I owe
osprey_archer a post about Shirley in exchange for a donation to the ACLU. This is not that post! I thought I would be able to burn through Shirley before I had to go out of town, but I can’t do it and still do justice to the book, which is very dense and deserves a lot more justice than I’m accustomed to providing. So I want to go through Shirley a little more slowly, but I also want to put something up before it gets too much later.
The two opening paragraphs together are so wonderfully Charlotte Bronte-like that reading them felt like meeting an old friend. Here, why don’t you just read them both?
Of late years an abundance of curates has fallen upon the north of England: they lie very thick on the hills; every parish has one or more of them; they are young enough to be very active, and ought to be doing a great deal of good. But not of late years are we about to speak; we are going back to the beginning of the century; late years - present years are dusty, sun-burned, arid; we will evade the noon, forget it in siesta, pass the mid-day in slumber and dream of dawn.
If you think, from this prelude, that any thing like a romance is preparing for your, reader, you never were more mistaken. Do you anticipate sentiment, and poetry, and reverie? Do you expect passion, and stimulus, and melodrama. Calm your expectations, reduce them to a lowly standard. Something real, cool, and solid lies before you; something unromantic as Monday morning, when all who have work wake with the consciousness that they must rise and betake themselves thereto. It is not positively affirmed that you shall not have a taste of the exciting, perhaps toward the middle and close of the meal, but it is resolved that the first dish set upon the table shall be one that a Catholic - ay even an Anglo-Catholic - might eat on Good-Friday in Passion Week; it shall be cold lentiles and vinegar with oil; it shall be unleavened bread with bitter herbs and no roast lamb.

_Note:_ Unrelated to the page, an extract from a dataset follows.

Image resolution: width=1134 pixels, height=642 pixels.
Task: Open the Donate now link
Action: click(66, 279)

Why am I overjoyed to be warned off my expectations like this? It's not just that I’m mistaken, but that I was never more mistaken! This book will be superlatively down to earth, and will subvert expectations beyond my wildest dreams. It’s a beautiful piece of author confidence masked as self-deprecation, and I guess I have a weakness for that sort of thing. Besides which, Charlotte Bronte knows perfectly well I didn't come here for melodrama; I came here for cool wit and intelligence and guess what I got.
The three curates are introduced - they will keep coming back at key points in the book, cluttering our heroine Caroline's parlor with comedy when she is at her most beset by sentiment and despair - and so is the frame-breaking plot, which I think is going to be the largest wheel in the novel's clockwork. All around the country, men have been smashing the labor-saving machines that cost them their jobs - a target more responsive to being hit by a hammer than the Napoleonic Wars and the general depression. Robert Gerard Moore, the local ruthless/sympathetic mill owner, recruits men to help him watch the mill, but as it turns out the new machines have already been smashed on the road in. The frame-breaking plot might turn out to be a weakness of the book, or it might not - it's too soon to tell, though not too soon to worry.

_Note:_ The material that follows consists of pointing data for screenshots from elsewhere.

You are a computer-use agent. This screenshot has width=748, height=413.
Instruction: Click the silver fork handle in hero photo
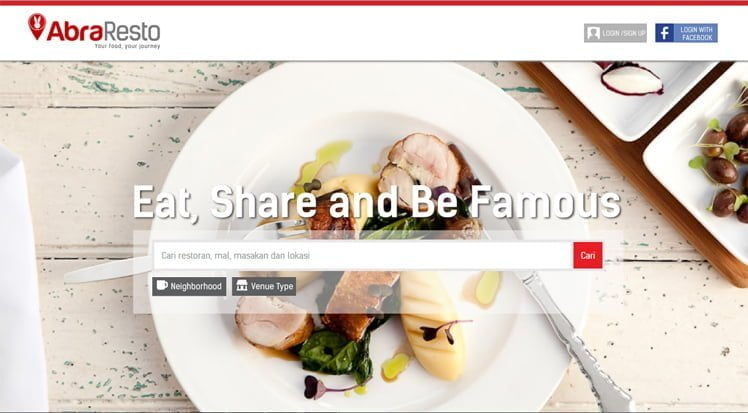click(x=580, y=344)
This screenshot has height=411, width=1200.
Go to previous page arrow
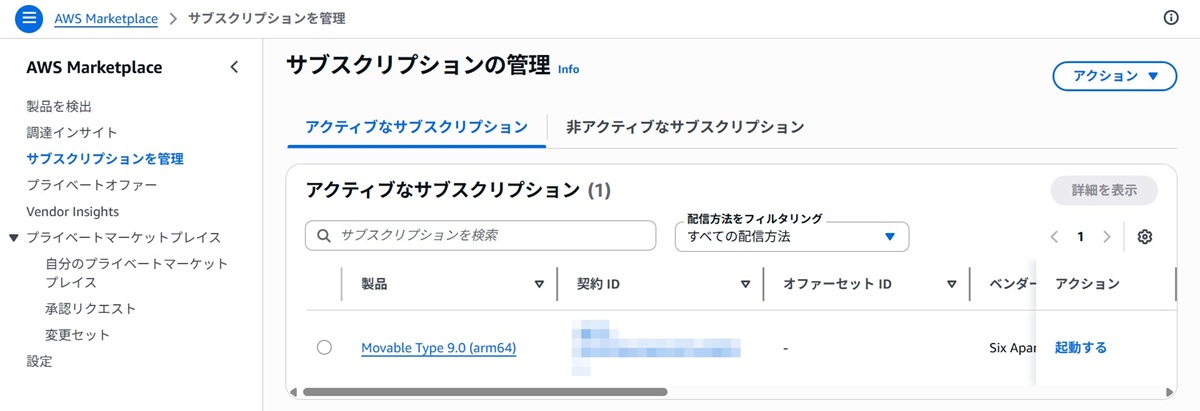(1054, 237)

Shirley takes a long time to develop. It's almost seventy-five pages before we meet Caroline, the shy niece of Mr. Helstone and cousin of Robert, and a little longer before she comes fully into focus. The title character doesn't show up at all until almost a hundred pages later. But this isn't a fault - it's much more like a series of curtains being drawn back to reveal successively brighter and more complex layers of a landscape than it's like a cart with too many melons at just one end.
Caroline is in love with Robert and this love reveals itself in what I thought was a delightfully Bronteesque way: she gets him to read the entirety of Shakespeare's Coriolanus aloud with her, ostensibly to improve his English (he and his sister are from Antwerp) but actually, as we learn along with Mr. Moore, to impart a valuable lesson about character and management. Awww. Caroline's dream is to work for Mr. Moore as his accountant - she is sure she could help make him rich, and maybe she could! - but since that seems impossible, she only wants a change. In my notes I called her the “excessively gifted future governess,” and sure enough, she soon decides that she wants to become a governess and get out of town. Everyone else is violently opposed to this idea, and can't understand it - being a governess is terrible, they keep telling her. But Caroline isn't interested in whether or not it's terrible; she isn't out for a good time, she just wants to get away and to fill up her days and her mind with something.
Shirley is a rich heiress who is accustomed to doing what she likes, and when she befriends Caroline the book suddenly becomes a feast of witty, serious conversation about men and women, and money, and friendship and how best to live. In this book, “Shirley” is an unambiguously masculine name that Shirley's parents gave her because they were hoping for a boy, and Shirley delights in calling herself “Captain Keeldar” and striking masculine poses. This was probably the origin point of “Shirley” as a girl's name, and I can't say I blame the parents of 1850 for running with it.
There will be much more to say about everything soon, including a whole bunch of things I haven't even mentioned - or possibly not so soon; I'm about to hit a busy patch and can't guarantee anything for about the next three weeks. But I'll try to make it soon!